İstanbul Esenyurt’ ta da acil müdahale için gittikleri akaryakıt istasyonunda saldırıya uğrayan ve ambulans şoförünün hastanelik olduğu olayın ardından 112 ekibi yaşadıklarını anlattı.
Şüphelilerden birinin üstüne motosiklet sürerek yaraladığı ambulans şoförü Bülent Bal kadın ekip arkadaşlarını ambulansa kilitleyerek saldırıdan koruyabildiğini söyledi.
Bülent Bal “Bu darbeden dolayı ayağımın üzerine basamıyorum. Kollarımda morarmalar var, çenemde kayma var ve üç dişim kırık. Üç gündür pipetle su içmeye çalışıyorum, yemeğin ne olduğunu bilmiyorum. Ambulansa bu saatten sonra binebileceğimi sanmıyorum. Çünkü üç gündür uyumayı unuttum, uyusam da korkuyla kalkıyorum. Ölmediğime şükrediyorum” diye konuştu.

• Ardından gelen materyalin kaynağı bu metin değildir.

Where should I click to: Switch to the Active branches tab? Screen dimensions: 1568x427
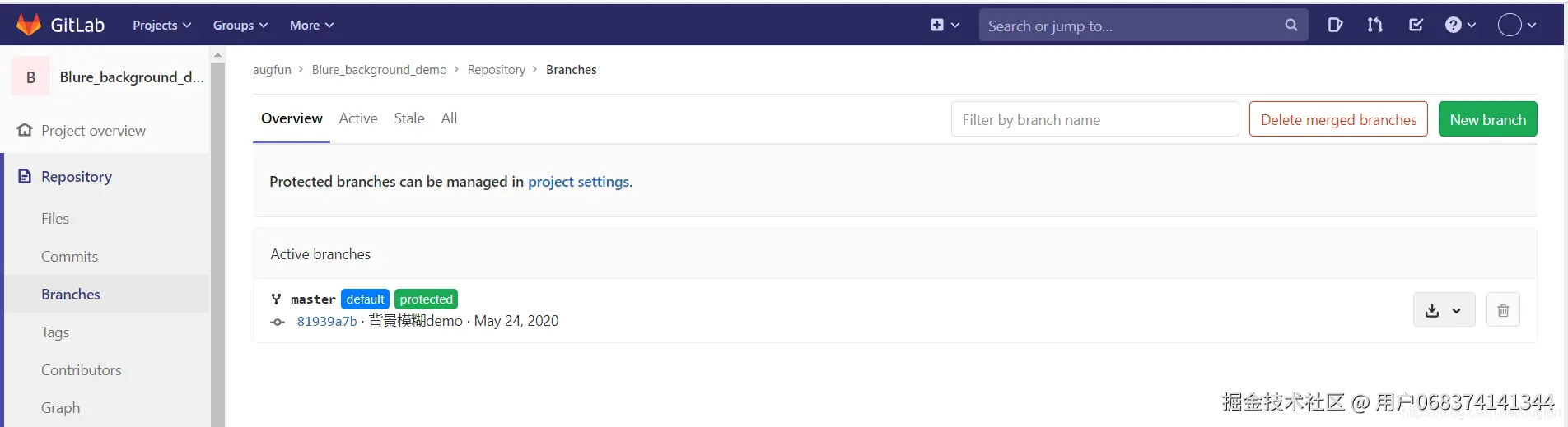tap(358, 118)
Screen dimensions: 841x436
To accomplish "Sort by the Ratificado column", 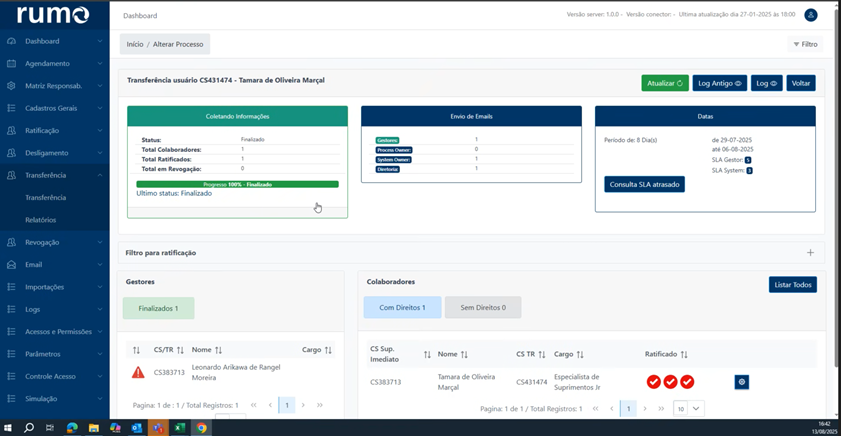I will (684, 354).
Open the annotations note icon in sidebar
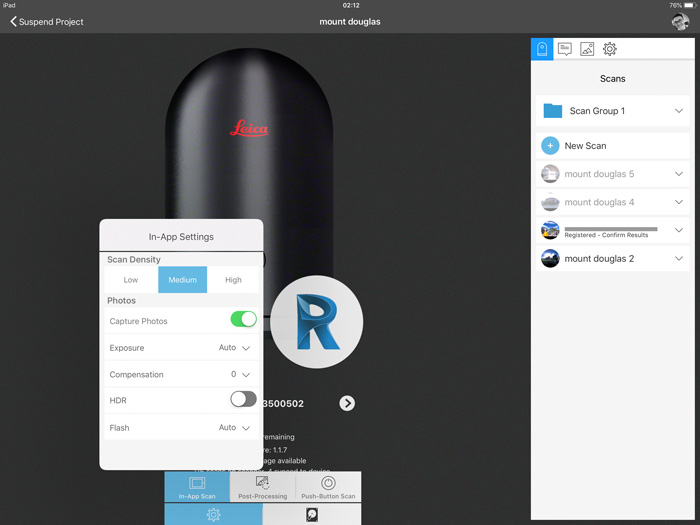This screenshot has height=525, width=700. pos(565,49)
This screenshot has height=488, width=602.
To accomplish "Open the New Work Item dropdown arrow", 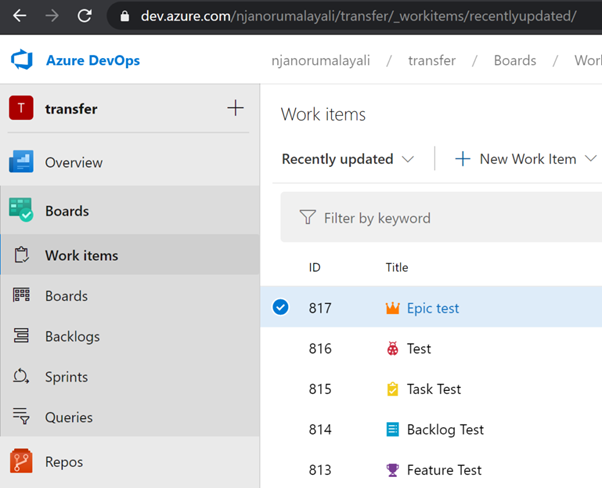I will pyautogui.click(x=590, y=159).
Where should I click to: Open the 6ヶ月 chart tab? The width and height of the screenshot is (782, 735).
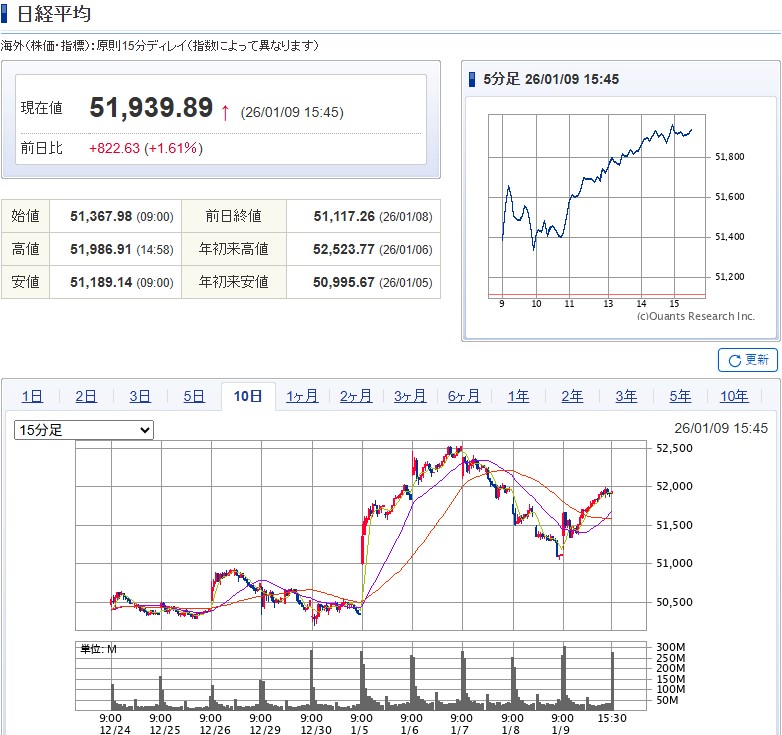(464, 397)
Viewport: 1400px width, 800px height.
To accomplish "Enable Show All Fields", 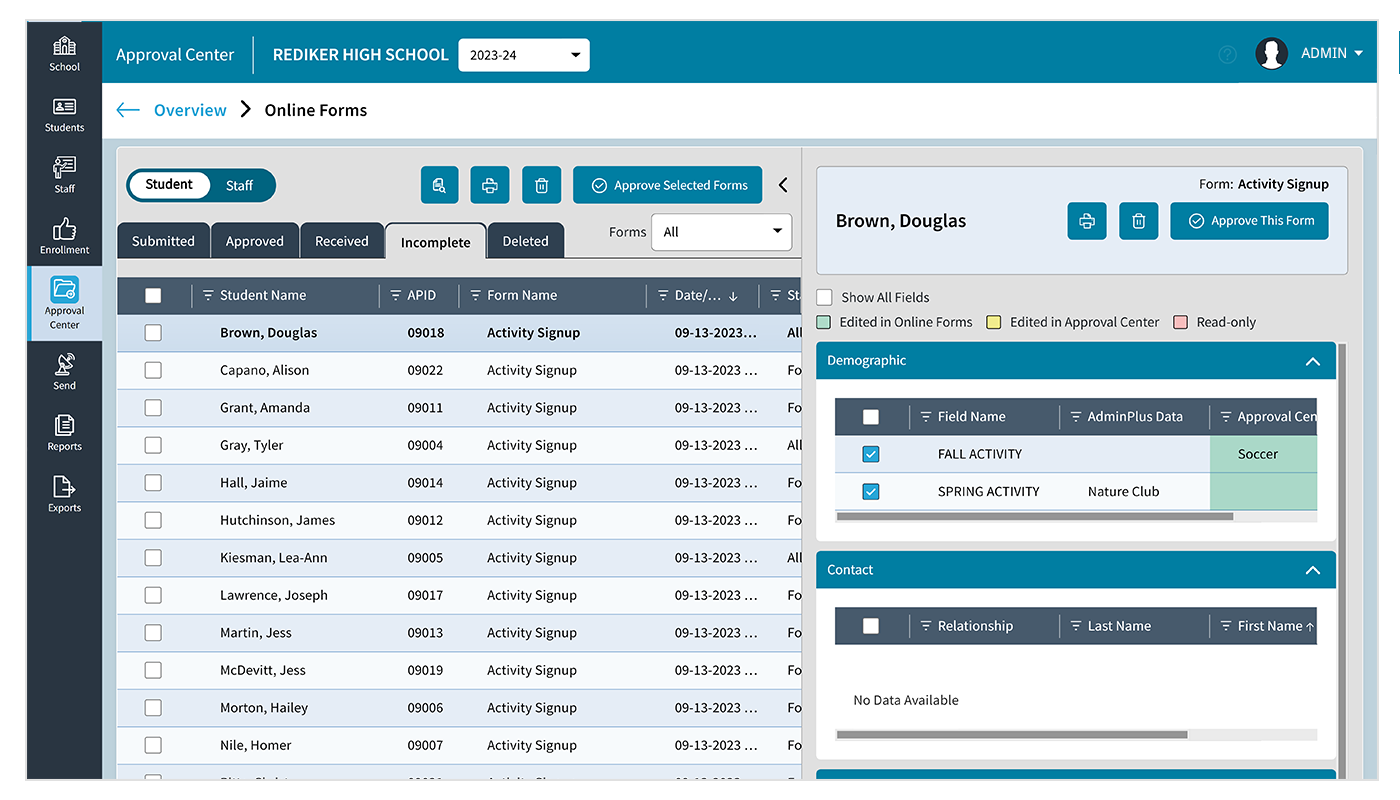I will pyautogui.click(x=824, y=297).
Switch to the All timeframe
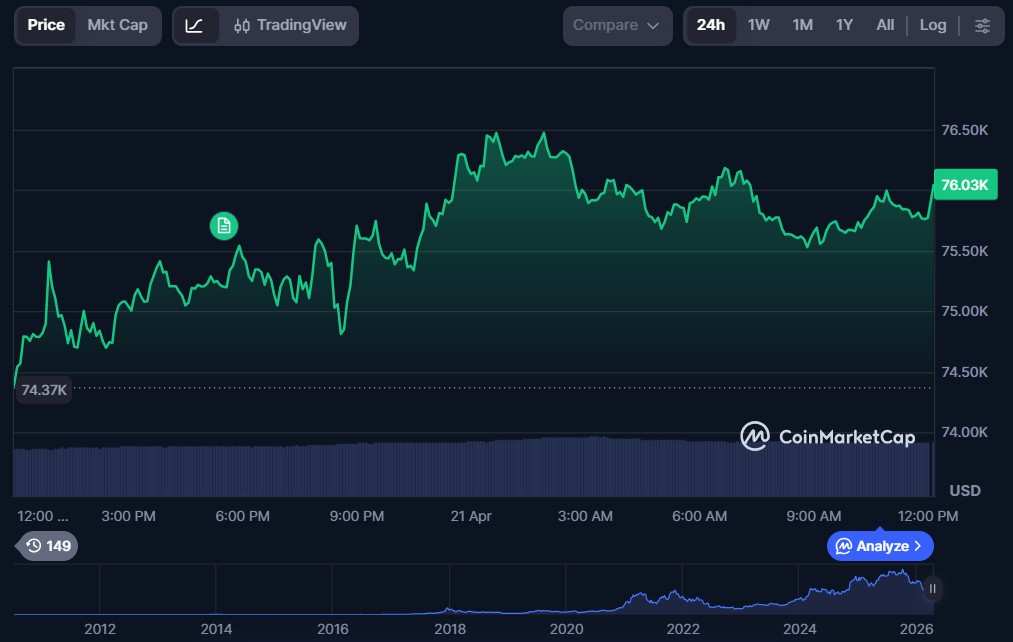 click(x=884, y=25)
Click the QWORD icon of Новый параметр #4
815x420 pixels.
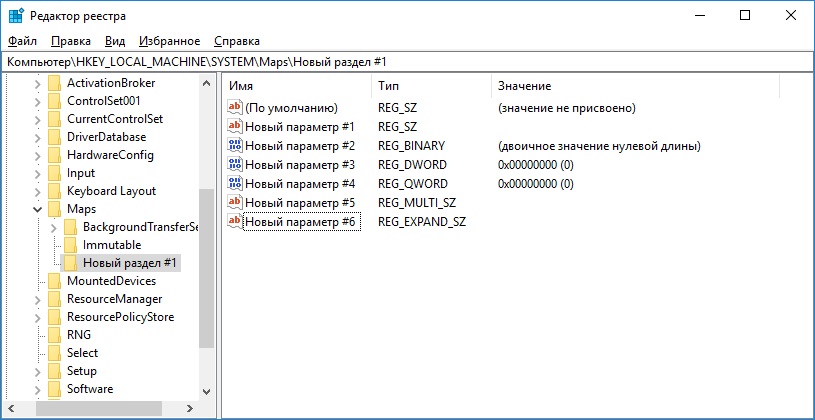pyautogui.click(x=235, y=183)
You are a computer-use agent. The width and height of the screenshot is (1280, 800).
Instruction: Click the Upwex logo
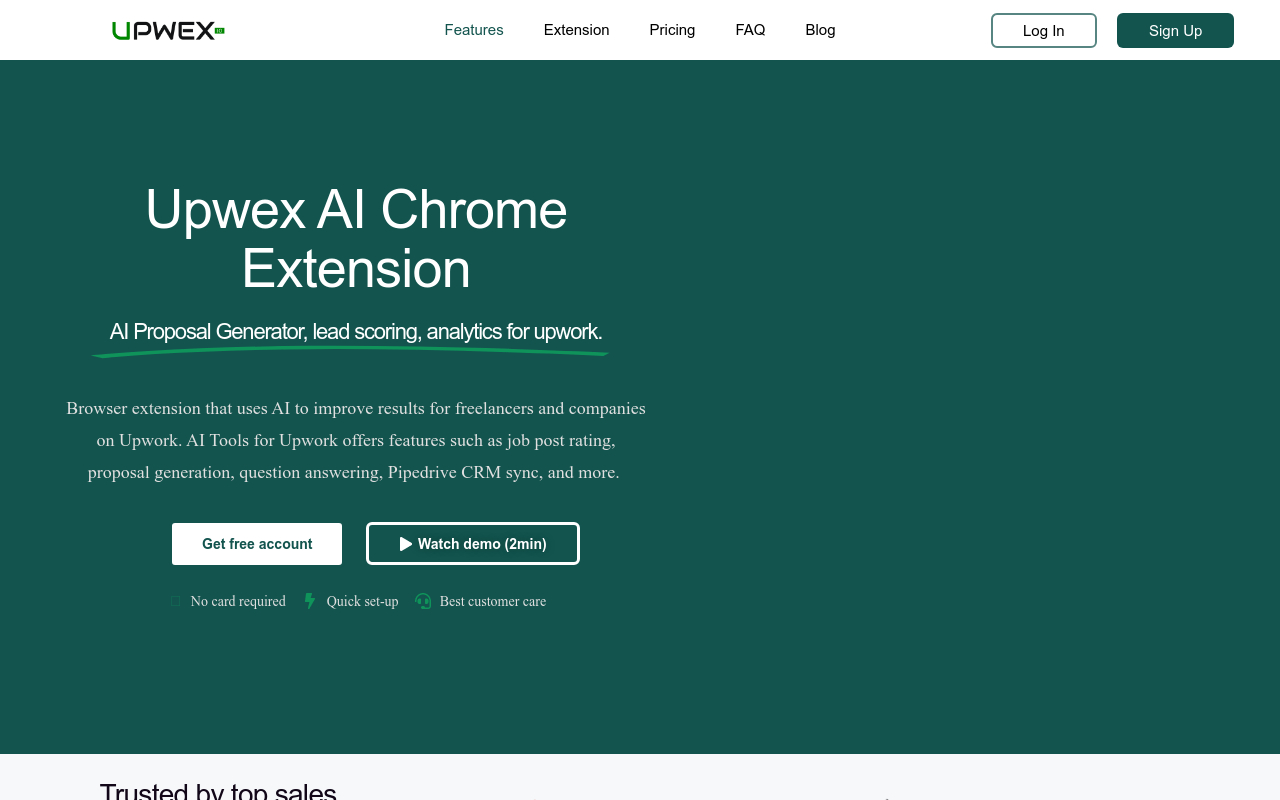pos(168,30)
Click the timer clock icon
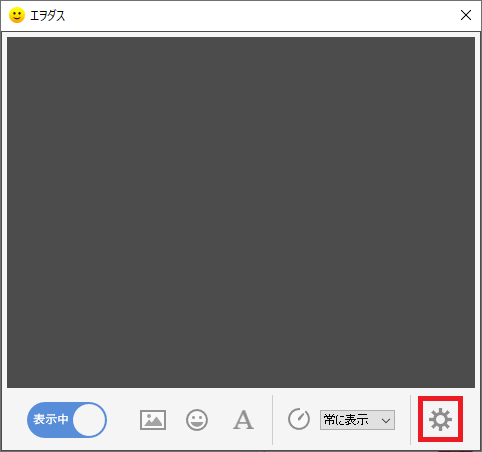 coord(299,419)
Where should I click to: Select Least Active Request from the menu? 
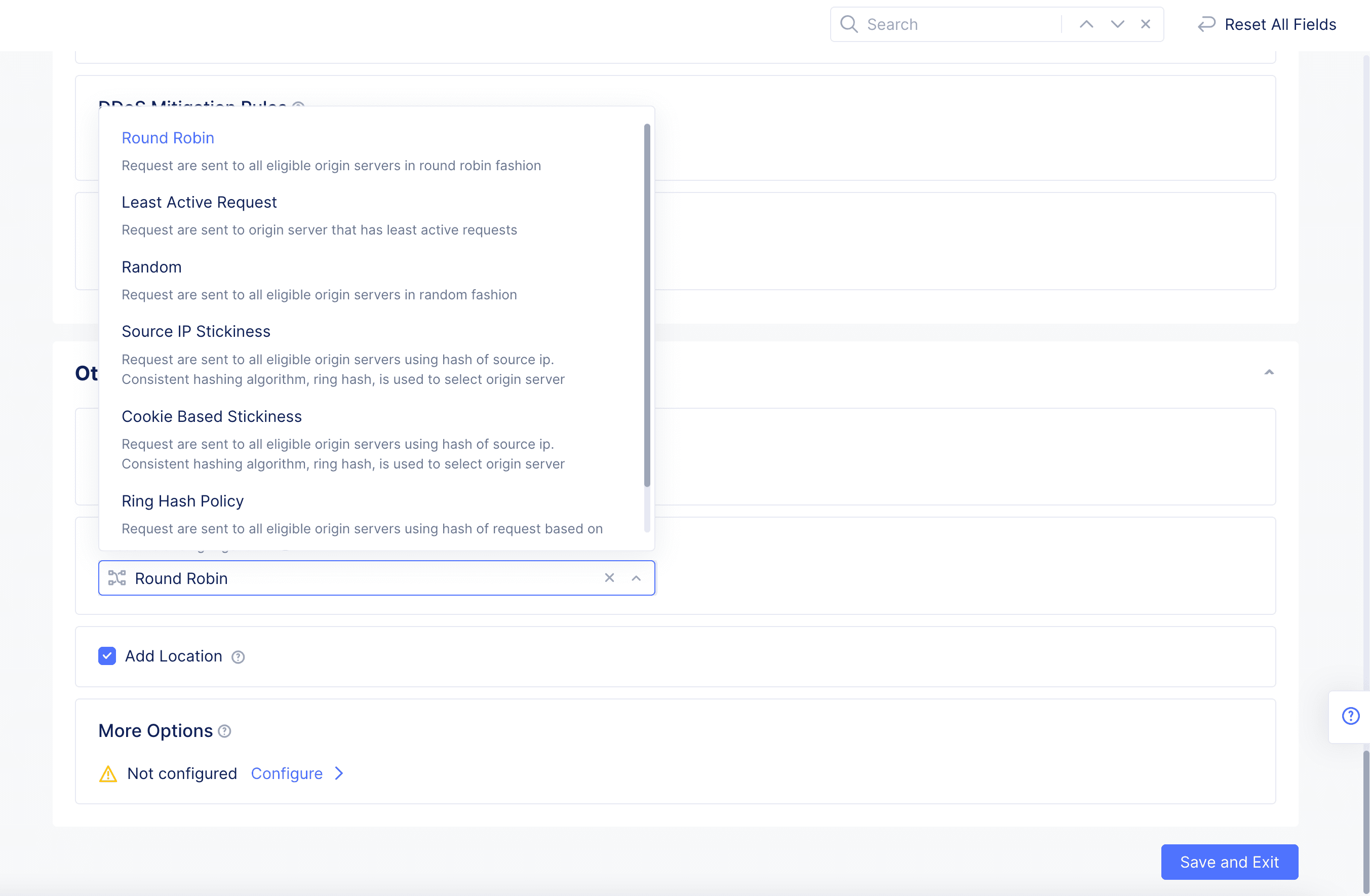point(199,201)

Saldırıda yaralanan ambulans şoförü Bülent Bal yaşadığı dehşeti anlattı: “Ayın 9’unda nöbetteyken bize komuta merkezinden vaka verildi. Akşam 21.00-22.00 sıralarıydı tam saatini hatırlamıyorum. Adrese gittiğimizde iki kadının kavga ettiğini gördük. Bunun üzerine polis ekibi talep ettik. O sırada kadın ve yakınlarıyla alakası olmayan, şu anda yakalanan pompacı istasyon görevlisi bize yönelerek ‘Bu hastayı alın, bu hasta bağırdığı için insanları rahatsız ediyor; rahatsız oluyoruz. ‘sakinleştirici vurun, alın götürün’ tarzında tepkiler başladı. Biz de sakinleştirici yapamayacağımızı söyledik. Bu esnada bize argo kelimeler kullanarak küfürlü bir şekilde ‘Burada sakinleştirici yapamayacaksanız niye geldiniz, ne işiniz var’ şeklinde sözler sarf etti. O sırada etrafımda insanlar toplandı. Onlarla diyalog halindeyken arkamdan bir kişi motosikletle bana vurdu ve ayağımdan yaralandım. Şu anda basamıyorum. İki-üç kez motosikletle vurgu orada boğuştum. Bulunduğum alan sıkışık olduğu için hızlı bir şekilde geniş alana doğru kaçmaya başladım. Ancak şunu hesaplayamadım, oradaki insanlar da kendi adamlarıydı ve beni top gibi aralarında evirdiler çevirdiler, dayak yedim” şeklinde konuştu.